[GIVEN RECORDS — start]
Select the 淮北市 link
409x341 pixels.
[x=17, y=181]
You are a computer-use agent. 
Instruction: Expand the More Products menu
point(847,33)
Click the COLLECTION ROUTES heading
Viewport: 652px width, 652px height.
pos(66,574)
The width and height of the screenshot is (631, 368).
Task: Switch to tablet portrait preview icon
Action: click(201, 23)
[GIVEN RECORDS — finish]
§ **TASK ITEM**: Give back the records above, character for character.

§ **RESULT FOR THIS EXERCISE**:
Select the 淮北市 link
409x341 pixels.
[x=17, y=181]
You are a computer-use agent. 
Instruction: Expand the More Products menu
point(847,33)
Click the COLLECTION ROUTES heading
Viewport: 652px width, 652px height.
pos(66,574)
The width and height of the screenshot is (631, 368).
Task: Switch to tablet portrait preview icon
Action: click(201, 23)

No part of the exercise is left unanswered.